## What to produce
Every line below between the one holding "Open the 销售管理 top menu" and the one holding "Task: Select second", inclusive, should be copied exactly, and no other line.

Dataset extract Start Marker

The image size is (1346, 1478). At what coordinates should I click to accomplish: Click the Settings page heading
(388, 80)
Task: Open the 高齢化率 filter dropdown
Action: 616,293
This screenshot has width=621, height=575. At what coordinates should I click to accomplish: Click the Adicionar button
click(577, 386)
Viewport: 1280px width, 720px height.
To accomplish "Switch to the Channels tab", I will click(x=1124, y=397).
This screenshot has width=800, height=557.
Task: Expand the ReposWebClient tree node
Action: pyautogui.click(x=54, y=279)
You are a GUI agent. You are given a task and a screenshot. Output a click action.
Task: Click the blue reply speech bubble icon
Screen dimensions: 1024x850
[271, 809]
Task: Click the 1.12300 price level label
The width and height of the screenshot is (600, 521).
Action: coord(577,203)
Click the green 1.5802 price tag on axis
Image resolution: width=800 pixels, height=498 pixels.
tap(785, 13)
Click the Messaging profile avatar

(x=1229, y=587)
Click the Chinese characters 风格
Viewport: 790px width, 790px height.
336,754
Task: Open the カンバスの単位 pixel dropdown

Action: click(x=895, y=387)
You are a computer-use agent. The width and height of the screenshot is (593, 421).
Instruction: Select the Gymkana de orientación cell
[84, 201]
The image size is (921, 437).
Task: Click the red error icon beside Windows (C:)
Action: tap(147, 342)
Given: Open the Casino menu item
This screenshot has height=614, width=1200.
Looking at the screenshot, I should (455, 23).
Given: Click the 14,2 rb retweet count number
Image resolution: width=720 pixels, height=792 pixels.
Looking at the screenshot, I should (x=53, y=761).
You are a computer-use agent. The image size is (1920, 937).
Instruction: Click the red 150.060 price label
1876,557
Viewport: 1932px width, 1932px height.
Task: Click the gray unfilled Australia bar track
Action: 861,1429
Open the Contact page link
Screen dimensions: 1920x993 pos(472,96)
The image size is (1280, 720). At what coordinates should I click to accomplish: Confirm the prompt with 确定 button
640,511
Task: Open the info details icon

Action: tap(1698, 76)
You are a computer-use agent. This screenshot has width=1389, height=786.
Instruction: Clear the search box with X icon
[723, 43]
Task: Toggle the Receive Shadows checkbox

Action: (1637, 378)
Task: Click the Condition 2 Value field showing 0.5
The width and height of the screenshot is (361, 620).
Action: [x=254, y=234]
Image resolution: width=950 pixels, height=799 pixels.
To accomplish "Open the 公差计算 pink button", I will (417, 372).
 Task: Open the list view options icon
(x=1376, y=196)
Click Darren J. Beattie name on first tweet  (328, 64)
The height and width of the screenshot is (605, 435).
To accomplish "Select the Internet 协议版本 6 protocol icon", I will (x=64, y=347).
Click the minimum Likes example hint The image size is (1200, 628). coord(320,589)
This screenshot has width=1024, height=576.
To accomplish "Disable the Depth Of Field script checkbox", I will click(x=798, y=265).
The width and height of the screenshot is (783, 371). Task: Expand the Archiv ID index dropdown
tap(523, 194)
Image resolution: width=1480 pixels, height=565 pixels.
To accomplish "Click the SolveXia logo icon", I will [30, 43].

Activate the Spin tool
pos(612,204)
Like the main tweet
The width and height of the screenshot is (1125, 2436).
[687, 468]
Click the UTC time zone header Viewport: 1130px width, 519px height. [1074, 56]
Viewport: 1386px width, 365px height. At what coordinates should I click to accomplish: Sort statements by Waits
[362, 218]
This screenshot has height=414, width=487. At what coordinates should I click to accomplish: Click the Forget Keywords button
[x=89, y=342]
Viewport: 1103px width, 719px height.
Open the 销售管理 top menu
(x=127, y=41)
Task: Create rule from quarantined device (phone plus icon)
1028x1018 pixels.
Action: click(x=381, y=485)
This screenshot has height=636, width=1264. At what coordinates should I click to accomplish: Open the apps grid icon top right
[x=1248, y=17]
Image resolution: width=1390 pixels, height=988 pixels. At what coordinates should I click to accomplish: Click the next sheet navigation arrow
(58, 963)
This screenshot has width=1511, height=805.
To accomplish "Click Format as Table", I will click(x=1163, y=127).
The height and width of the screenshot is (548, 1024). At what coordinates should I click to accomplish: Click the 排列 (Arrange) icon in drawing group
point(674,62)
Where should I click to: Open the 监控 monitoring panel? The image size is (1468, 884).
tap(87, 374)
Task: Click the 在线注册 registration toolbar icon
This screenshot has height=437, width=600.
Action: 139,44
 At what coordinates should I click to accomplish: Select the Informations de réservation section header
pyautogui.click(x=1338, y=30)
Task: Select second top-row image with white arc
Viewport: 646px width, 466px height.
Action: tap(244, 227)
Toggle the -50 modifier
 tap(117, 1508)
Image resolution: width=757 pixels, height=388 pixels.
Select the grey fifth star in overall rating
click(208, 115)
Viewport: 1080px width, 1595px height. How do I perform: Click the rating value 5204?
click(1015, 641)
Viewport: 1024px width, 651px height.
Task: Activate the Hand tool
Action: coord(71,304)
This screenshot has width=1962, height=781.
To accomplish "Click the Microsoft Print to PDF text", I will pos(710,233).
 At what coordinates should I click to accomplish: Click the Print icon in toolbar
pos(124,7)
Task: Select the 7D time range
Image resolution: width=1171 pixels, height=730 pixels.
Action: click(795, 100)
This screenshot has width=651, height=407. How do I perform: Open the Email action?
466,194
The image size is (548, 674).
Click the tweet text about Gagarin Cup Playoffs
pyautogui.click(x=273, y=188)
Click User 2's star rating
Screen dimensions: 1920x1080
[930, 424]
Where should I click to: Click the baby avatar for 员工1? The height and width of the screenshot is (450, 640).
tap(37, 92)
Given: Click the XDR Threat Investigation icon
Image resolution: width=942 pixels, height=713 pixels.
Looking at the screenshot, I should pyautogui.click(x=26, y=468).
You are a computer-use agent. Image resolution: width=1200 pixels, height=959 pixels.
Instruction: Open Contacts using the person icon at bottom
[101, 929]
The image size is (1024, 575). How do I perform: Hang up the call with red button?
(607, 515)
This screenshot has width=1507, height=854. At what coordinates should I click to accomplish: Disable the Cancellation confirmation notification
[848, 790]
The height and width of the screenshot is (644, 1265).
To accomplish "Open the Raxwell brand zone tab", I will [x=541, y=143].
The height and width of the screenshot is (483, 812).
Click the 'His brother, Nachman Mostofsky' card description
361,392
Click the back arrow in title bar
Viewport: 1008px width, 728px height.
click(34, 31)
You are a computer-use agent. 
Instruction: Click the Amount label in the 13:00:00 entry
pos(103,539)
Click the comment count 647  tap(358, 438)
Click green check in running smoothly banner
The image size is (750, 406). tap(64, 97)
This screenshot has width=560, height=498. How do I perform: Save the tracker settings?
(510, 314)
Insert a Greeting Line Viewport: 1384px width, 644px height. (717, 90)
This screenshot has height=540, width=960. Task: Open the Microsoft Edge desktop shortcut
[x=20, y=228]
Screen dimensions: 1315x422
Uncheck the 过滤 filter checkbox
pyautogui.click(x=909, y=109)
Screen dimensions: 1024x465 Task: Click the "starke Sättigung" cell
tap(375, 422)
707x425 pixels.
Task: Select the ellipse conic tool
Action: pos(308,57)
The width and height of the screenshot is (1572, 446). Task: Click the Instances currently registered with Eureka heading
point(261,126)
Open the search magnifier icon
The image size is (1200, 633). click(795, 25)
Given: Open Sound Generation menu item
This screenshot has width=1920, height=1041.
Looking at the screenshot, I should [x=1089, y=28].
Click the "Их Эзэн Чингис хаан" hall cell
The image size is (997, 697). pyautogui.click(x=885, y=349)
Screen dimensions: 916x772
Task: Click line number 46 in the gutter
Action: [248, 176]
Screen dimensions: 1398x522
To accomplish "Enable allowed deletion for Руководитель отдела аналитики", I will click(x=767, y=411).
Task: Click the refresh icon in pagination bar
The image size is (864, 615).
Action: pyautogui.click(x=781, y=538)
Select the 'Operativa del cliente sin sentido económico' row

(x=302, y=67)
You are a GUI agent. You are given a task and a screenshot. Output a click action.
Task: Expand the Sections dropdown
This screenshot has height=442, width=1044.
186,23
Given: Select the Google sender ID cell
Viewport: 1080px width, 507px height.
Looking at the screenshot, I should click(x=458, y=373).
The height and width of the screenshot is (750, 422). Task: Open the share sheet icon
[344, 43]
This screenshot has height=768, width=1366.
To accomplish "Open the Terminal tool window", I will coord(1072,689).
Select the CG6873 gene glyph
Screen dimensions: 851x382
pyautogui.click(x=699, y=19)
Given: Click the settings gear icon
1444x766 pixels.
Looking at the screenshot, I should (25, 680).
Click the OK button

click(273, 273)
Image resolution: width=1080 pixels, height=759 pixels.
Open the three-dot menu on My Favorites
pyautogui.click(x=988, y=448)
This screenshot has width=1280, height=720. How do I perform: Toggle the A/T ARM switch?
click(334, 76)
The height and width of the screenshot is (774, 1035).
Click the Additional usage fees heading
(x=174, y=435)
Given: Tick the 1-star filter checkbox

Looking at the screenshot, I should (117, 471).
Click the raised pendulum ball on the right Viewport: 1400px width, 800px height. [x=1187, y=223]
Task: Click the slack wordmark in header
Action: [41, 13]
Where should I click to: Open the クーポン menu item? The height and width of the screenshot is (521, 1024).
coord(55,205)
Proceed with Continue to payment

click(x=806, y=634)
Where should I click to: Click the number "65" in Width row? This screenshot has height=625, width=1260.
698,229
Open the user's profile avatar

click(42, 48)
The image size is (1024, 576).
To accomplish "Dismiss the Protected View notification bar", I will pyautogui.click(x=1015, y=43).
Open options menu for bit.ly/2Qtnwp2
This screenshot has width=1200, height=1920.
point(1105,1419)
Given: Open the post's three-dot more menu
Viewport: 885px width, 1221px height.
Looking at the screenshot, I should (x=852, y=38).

Dataset extract End Marker

## Response for this exercise
Open the 销售管理 top menu
(x=127, y=41)
Task: Create rule from quarantined device (phone plus icon)
1028x1018 pixels.
Action: click(x=381, y=485)
This screenshot has height=636, width=1264. At what coordinates should I click to accomplish: Open the apps grid icon top right
[x=1248, y=17]
Image resolution: width=1390 pixels, height=988 pixels. At what coordinates should I click to accomplish: Click the next sheet navigation arrow
(58, 963)
This screenshot has width=1511, height=805.
To accomplish "Click Format as Table", I will click(x=1163, y=127).
The height and width of the screenshot is (548, 1024). At what coordinates should I click to accomplish: Click the 排列 (Arrange) icon in drawing group
point(674,62)
Where should I click to: Open the 监控 monitoring panel? The image size is (1468, 884).
tap(87, 374)
Task: Click the 在线注册 registration toolbar icon
This screenshot has height=437, width=600.
Action: 139,44
 At what coordinates should I click to accomplish: Select the Informations de réservation section header
pyautogui.click(x=1338, y=30)
Task: Select second top-row image with white arc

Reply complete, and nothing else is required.